The problem might be that I've plateaued in skill. I managed to get my main city up to 130,000 people with a balanced budged and effective services, but then I ran out of space and growth stalled. I think the big barrier for me is traffic. I just can't get a handle on how to manage it effectively. I want to take my cities to the next level, but the aforementioned lack of specific control makes me feel like all of my solutions involve guess-work and happenstance.

So, the question I'm left with is - is it the game, or is it me? Given that there are people who have successfully built cities with millions of people in them, it has to be the case that mastery is possible. I just don't know how to proceed from here. Look at online guides, maybe. Attempt radical experiments. All I know is that the game itself won't help me. It's not very transparent with the logic behind its mechanics.

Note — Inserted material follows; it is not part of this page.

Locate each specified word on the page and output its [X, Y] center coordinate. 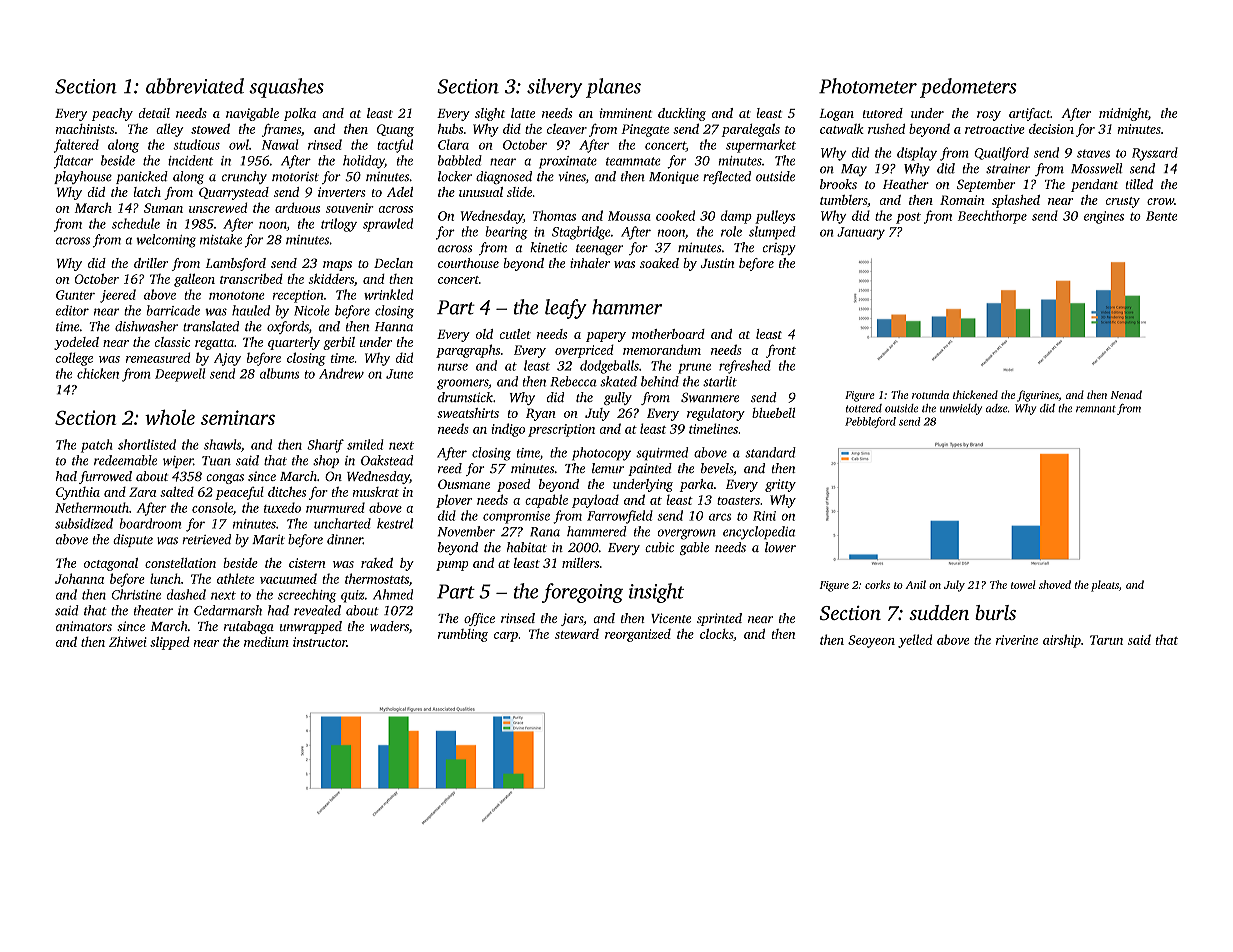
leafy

Which, I suppose, is part of its charm. You're delving into a mysterious world where the connections between cause and effect are not easily seen, and small, seemingly innocent decisions can have massive consequences. In some small way it mimics the murkiness of real politics. What does it mean, and what does it matter when, say, a vacant field gets sold to a big corporation to allow them to build a supermarket near a busy intersection (a thing that recently happened in my real-life hometown)? What is the connection between the city planner, a typical citizen, and the city itself?

In real life, these are difficult, perhaps unanswerable questions. By its very nature, SimCity 4 must attempt to answer them, because otherwise how could it possibly be a responsive simulation? Assumptions about the nature of urban life, the role of government, and the ramifications of economic and political decision among local elites must be baked into the game's very code. Those assumptions are what make it a game.

Yet, after 15 hours with SimCity 4, I couldn't tell you with any precision what those assumptions are. Part of that is, of course, my lack of skill with the game. But I suspect a larger part is my lamentable lack of savvy when it comes to local politics. Why didn't anyone ever tell me this stuff was important?